So, some of you who was here when I first joined probably saw this coming and in fact, made comments predicting it. Of course at the time, I denied it because "it's impossible, I'm straight!" But after reevaluating a lot of my core conservative beliefs, plus some "incidents" that I couldn't overlook, I've finally became at peace with the fact that I'm, in fact gay. Aside from my homophobic posts and opinions I made here on this forum, probably the second thing I'm most ashamed of is how long it took to realize my sexuality once I stopped to consider my past experiences growing up and into adulthood. Now that I'm at peace with myself, my next step is to eventually come out to those close to me.
That is awesome. Good for you! Coming to the realization you are gay is a wonderful thing. I used to be straight but always had this undercurrent attraction to men. I came to the realization just a few years ago that while I still find women attractive, I just want to have sex with men.
You must be feeling awesome to admit to yourself! I'm sure its a big step !! Hope you continue with your progress
Well I'm an ally. I just put out a post today if anyone needs a little bit of moral support I'm here.
Love this post, and love you for being in my boat, I'm just not willing to say I'm gay yet and change my straight life. I've accepted I'm bi and told my gf. I find myself wanting to be in a relationship with a man rather than hooking up, getting all silly and giddy with him, flirting and being coy, looking into his eyes and loosing my breath, make him breakfast. I'm an introvert, so I dream of a man coming along and sweeping me off my feet. I'm just not ready to turn my world upside down.
I can count on one hand how many times I wanted to be sexually/romantically involved with a woman outside of adult websites. Even then, there were only a couple of videos where I wanted to be with the girl and not with the guy or doing it in a group setting. Conversely, some of my earliest memories was wanting to see another guy's junk. Never thought like that with any woman I met, so in retrospect, it's absolutely ridiculous that I thought I was straight for so long.
no not ridiculous, just resisting what you thought was not normal........ i do hope you get to experience things the way you want it to be ......
Very much like you, but I did want a bit more women, I put that to social conditioning, I did in my early twenties realize watching a a girl sucking a guy my mouth would imitate her enjoyment. I'm so conditioned to just see guys as guys but to drool at a nice girls ass. But a guy a met up with 2 years ago just went right for a kiss, I saw it coming and wanted it to my surprise and it blew my socks off, way more exciting then any other kiss I've had.

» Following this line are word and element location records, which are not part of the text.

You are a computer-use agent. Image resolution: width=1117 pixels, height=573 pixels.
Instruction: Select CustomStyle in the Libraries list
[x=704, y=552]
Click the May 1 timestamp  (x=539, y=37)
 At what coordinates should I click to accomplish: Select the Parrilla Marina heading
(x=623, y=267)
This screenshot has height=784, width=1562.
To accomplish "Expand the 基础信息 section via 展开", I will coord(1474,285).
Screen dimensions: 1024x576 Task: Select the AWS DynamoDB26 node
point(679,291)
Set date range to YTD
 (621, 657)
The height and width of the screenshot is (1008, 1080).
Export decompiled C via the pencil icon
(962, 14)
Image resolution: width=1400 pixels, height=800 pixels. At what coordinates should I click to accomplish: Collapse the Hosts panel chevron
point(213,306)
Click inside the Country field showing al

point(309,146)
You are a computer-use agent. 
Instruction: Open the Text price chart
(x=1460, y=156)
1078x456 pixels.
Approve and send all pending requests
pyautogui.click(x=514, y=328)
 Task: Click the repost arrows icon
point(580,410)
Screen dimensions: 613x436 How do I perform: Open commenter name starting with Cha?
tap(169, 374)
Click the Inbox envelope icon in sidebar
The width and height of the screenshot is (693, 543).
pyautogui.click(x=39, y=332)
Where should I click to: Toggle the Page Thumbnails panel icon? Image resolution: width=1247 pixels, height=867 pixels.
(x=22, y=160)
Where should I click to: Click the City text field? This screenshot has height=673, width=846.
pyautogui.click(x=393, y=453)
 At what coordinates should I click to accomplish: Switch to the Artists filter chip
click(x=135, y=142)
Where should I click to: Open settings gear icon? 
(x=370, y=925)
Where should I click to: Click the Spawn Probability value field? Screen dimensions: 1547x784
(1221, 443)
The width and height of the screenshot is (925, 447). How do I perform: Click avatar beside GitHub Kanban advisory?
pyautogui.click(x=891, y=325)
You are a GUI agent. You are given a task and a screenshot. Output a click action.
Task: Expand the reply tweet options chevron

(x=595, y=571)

But I'm still living my straight life.
Coming to grips with emotions is difficult.. but don't give up your core values... I am bi.. lean more gay, politically conservative, Christian and an an absolute bottom slut between the sheets. Be who you are and who you were made to be
Good topic and resonates with me. I didn’t have my first sexual experience with the same sex till I was 38. As a kid I always liked girls but I do remember a couple of signs now that I look back on it. One was seen a boy in the gym locker couldn’t take my eyes off his penis, another time was in a hot tub cave and there was a guy lying. across from me and again I was drawn to his Penis but also his body. That’s it nothing more. late 30s I end up in an adult arcade and got my first BJ from a guy. Then ran like crazy. Well curious me I then started watching gay porn and exploring with more men. Realized how much I enjoy all sexual things with guys. I have admitted in the mirror to myself that I’m gay and one other guy. Still married to a woman been caught and admitted to having sex with men. It’s been very troubling for me. I crave the sex from a man but am trying to now be faithful to my wife. I honestly wish I could come completely out. So many complications, house property retirement etc
Man, I hear ya... I've been on a long, slow journey - I am still married, but we live our lives independently, and for similar reasons as you wrote - family times, but property and financial reasons - after 37 years married - it's hard to figure out what to do - I have claimed to be bisexual - but the truth is I am mostly gay - I enjoy times I have with guys - and have no interest in being with a woman - although the idea is not repulsive to me - I am just not driven to pursue a woman as much as I am to be with a man. I think it's about time I say it, too. I'm gay.